A salon offers help and hope

Photographs by Susie Biehler

Josh McGill gives a young client his first haircut. Photograph by Susie Biehler

GOOD WORKS | Barbara Kate Repa

On a sunny afternoon in late March, Christine Coppola pulled up to the Compass Family Shelter on Polk Street and opened the trunk of her car to unload an unlikely stash: a collection of combs, brushes, blow dryers, towels and hair potions and products.

Coppola has worked at Renaissance Salon, a block off Fillmore at 2600 Sacramento Street, for 19 years — and owned it for the last 15. For several months now, she has been leading a group of hair stylists who deliver the gift of grooming to the families living temporarily at the shelter.

Within moments of arriving at the shelter, she and two other stylists at Renaissance — Sara Nowacky and Josh McGill — transformed a basement area just off a communal kitchen into a makeshift salon. “It’s a little difficult not having the right chairs and all, but we make do,” Coppola explained cheerfully.

Her first haircutting session at the shelter was last September and she has returned every eight weeks or so since then, enlisting a group of hairdresser friends from Renaissance and elsewhere. Shelter residents sign up for a styling session in advance; there are usually 10 to 20 clients.


Coppola divined the idea after a friend asked her to volunteer as a babysitter at the shelter so the parents could get a break. That friend was Heidi Sabelhaus, owner of three women’s boutiques on Fillmore, who has volunteered at Compass for several years and spearheaded the babysitting service. While lending her hands and heart to babysitting, Coppola noticed that many of the children had unkempt and tangled hair. So she organized the makeshift salon.

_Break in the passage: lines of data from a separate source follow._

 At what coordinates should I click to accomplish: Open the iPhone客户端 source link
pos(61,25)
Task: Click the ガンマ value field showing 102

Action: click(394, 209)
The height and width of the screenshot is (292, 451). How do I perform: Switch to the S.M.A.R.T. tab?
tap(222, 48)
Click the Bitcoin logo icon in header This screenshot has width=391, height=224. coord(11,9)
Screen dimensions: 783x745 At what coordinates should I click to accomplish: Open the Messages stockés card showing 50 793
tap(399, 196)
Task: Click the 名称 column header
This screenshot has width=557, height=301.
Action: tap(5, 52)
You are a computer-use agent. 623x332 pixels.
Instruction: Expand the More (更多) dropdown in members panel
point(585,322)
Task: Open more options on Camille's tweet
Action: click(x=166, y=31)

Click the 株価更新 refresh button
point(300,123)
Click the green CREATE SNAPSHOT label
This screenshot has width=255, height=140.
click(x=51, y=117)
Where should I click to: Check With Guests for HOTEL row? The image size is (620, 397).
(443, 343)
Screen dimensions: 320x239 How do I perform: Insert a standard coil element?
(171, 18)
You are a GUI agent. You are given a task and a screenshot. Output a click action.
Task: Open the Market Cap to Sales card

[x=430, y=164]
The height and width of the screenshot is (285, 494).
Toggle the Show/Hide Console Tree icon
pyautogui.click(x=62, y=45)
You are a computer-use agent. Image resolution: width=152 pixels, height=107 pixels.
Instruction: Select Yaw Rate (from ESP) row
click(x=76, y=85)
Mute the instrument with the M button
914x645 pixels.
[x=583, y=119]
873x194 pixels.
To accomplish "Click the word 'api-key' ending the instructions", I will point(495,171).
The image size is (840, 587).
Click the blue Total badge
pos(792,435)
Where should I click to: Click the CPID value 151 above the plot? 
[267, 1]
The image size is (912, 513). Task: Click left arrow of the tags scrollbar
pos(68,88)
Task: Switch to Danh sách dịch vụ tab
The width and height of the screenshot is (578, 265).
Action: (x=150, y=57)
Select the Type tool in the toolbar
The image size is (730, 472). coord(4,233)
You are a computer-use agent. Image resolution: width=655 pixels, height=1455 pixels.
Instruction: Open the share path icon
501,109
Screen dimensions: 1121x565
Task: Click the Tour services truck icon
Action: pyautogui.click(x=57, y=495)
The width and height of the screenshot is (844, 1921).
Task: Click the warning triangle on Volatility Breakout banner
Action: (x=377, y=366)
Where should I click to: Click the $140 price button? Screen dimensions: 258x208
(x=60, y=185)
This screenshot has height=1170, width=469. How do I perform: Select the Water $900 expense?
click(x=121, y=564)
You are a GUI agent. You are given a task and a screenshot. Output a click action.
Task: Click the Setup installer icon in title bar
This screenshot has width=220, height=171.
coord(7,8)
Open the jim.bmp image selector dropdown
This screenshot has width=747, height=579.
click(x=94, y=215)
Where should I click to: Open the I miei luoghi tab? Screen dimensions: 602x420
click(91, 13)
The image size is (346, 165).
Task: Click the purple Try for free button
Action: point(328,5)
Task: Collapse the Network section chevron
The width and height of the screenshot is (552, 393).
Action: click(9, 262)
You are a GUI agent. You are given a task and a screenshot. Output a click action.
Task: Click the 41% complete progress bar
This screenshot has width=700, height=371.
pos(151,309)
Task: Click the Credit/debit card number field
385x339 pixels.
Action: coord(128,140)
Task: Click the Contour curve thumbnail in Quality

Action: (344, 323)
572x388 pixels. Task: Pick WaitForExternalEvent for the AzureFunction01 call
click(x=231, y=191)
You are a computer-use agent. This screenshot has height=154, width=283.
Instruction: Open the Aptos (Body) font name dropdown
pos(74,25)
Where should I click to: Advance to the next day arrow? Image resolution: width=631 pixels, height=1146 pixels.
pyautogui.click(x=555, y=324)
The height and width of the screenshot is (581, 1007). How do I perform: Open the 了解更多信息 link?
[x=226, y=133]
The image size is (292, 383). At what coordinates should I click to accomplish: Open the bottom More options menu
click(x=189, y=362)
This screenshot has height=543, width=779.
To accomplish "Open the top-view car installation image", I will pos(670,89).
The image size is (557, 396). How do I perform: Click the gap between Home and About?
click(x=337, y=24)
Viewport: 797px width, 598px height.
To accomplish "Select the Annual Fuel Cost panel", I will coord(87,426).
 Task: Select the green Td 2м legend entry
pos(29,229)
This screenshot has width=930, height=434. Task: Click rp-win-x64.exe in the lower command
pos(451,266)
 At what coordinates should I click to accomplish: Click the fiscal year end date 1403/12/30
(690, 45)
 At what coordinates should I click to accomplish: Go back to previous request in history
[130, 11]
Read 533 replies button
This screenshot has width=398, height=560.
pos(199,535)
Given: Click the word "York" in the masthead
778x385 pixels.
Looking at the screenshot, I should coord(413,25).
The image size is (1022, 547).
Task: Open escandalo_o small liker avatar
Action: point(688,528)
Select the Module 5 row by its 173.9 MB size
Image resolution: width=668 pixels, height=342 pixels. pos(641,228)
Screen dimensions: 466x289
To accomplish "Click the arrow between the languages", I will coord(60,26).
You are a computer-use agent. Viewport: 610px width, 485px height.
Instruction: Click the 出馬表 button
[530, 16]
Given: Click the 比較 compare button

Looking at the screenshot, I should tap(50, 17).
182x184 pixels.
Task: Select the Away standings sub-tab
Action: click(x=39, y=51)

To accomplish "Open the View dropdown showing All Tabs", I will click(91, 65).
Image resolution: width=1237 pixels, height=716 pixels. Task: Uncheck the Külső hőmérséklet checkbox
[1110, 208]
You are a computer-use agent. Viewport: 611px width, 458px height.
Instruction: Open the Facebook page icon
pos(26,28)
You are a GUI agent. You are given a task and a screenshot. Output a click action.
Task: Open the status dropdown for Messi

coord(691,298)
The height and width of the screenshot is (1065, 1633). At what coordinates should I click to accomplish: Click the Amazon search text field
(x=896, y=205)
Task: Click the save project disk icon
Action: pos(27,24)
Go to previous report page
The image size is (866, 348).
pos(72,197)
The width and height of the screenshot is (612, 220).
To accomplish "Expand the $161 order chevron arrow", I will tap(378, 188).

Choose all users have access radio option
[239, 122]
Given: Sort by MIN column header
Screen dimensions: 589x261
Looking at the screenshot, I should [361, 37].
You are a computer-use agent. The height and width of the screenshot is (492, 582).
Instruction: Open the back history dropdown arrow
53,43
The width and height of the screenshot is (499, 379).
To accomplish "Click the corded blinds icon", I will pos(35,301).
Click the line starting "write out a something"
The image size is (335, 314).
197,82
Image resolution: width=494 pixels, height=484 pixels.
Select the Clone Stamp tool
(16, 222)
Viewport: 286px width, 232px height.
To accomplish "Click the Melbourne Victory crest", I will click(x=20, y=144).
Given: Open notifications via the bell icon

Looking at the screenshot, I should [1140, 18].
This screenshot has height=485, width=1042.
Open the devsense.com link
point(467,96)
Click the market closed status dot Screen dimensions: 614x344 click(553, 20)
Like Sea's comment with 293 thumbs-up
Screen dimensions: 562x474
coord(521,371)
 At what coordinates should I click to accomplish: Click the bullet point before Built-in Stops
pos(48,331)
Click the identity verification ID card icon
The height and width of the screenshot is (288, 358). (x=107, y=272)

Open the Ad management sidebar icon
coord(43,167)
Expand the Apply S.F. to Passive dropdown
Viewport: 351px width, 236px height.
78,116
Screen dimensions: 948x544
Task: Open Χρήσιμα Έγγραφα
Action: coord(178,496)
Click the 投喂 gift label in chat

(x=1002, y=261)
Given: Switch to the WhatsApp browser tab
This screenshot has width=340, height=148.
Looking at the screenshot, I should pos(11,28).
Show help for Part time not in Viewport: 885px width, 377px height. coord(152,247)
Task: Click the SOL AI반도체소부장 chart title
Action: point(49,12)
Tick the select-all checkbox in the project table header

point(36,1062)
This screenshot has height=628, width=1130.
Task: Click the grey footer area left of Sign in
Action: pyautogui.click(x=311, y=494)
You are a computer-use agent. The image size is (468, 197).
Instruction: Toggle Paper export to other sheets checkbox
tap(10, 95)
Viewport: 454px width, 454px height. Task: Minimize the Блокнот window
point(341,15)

“It’s nice to be able to give something to others,” she said. “And it seems like haircuts can often make people feel better about themselves. It’s especially important for the kids, I think. They’re innocent bystanders in life — and if they go to school, it’s really important for them to feel good about how they look — not to get singled out by the other kids.”

During the visit in March, a little boy in bibtops waited his turn serenely in a high chair as his nervous dad supervised and fidgeted. “He’s only 15 months old,” the dad explained, “and it’s his first haircut.” A toddler getting a trim in the next chair began to squirm and cry, then managed a smile when he saw the final results in a hand-held mirror.

Photographs by Susie Biehler

Christine Coppola shows a young client his new cut. Photograph by Susie Biehler

The adult clients were mostly serious and quiet; the sessions lack the usual gossip and chatter that so often flows between the stylist and the styled. One woman specified she wanted to keep her long locks all one length; another asked for “just a trim” to her layered brown hair — all the while beaming at her young son in the chair next to her, whose hair was being transformed from an unruly mop into a short boyish ’do.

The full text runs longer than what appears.